Pregnant women should be given a budget of around £3,000 to be spent on services including a midwife of their choosing, a major review has concluded.
Under plans proposed by the National Maternity Review, women would be told about local NHS providers, but given flexibility to make their own choices about their care.
Mums-to-be could opt for a hospital near work for routine scans, but a hospital closer to home for their baby’s birth, or choose a provider offering the same midwife throughout pregnancy, birth and postnatal care, the authors said.
The proposals have been compared to personal health budgets, where people with disabilities or long-term conditions have a say over how NHS cash is spent on their care.
That system has come under fire amid reports of abuse, with some patients using their budgets to buy holidays and video games.

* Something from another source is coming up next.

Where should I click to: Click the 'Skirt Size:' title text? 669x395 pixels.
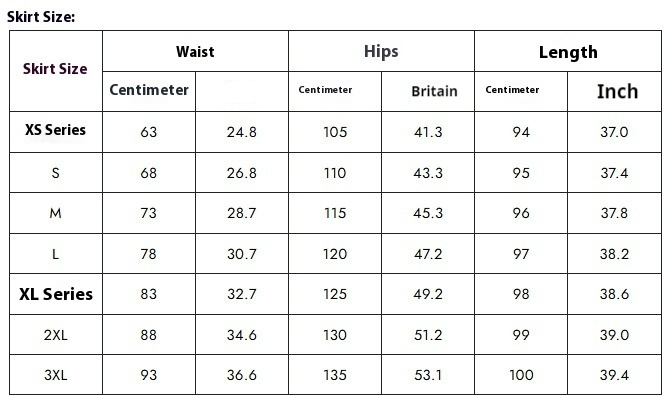41,17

Despite rapid improvement over the last 10 years, the review highlights safety concerns, including some hospitals failing to own up when something has gone wrong.

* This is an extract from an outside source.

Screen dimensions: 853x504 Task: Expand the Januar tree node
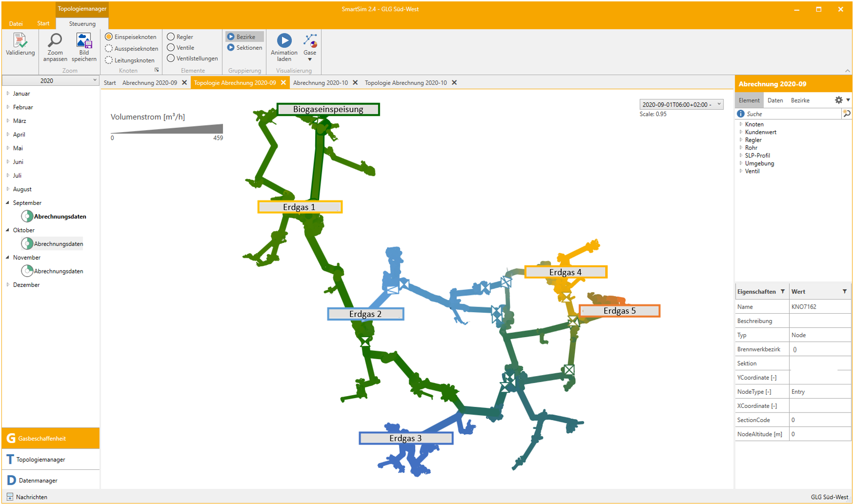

The review’s authors call for a standardised investigation process and “rapid redress” for families whose babies suffer harm.
The review also calls for better continuity of care and more resources for postnatal care.
Chair Baroness Julia Cumberlege said: “Women have told us they want to be given genuine choices and have the same person looking after them throughout their care.
“We must ensure that all care is as safe as the best and we need to break down boundaries and work together to reduce the variation in the quality of services and provide a good experience for all women.”
Simon Stevens, chief executive of NHS England, said: “The independent review… rightly argues that the NHS could and should raise its game on personalised support for parents and their babies, better team working, better use of technology, and more joined-up maternity and mental health services.”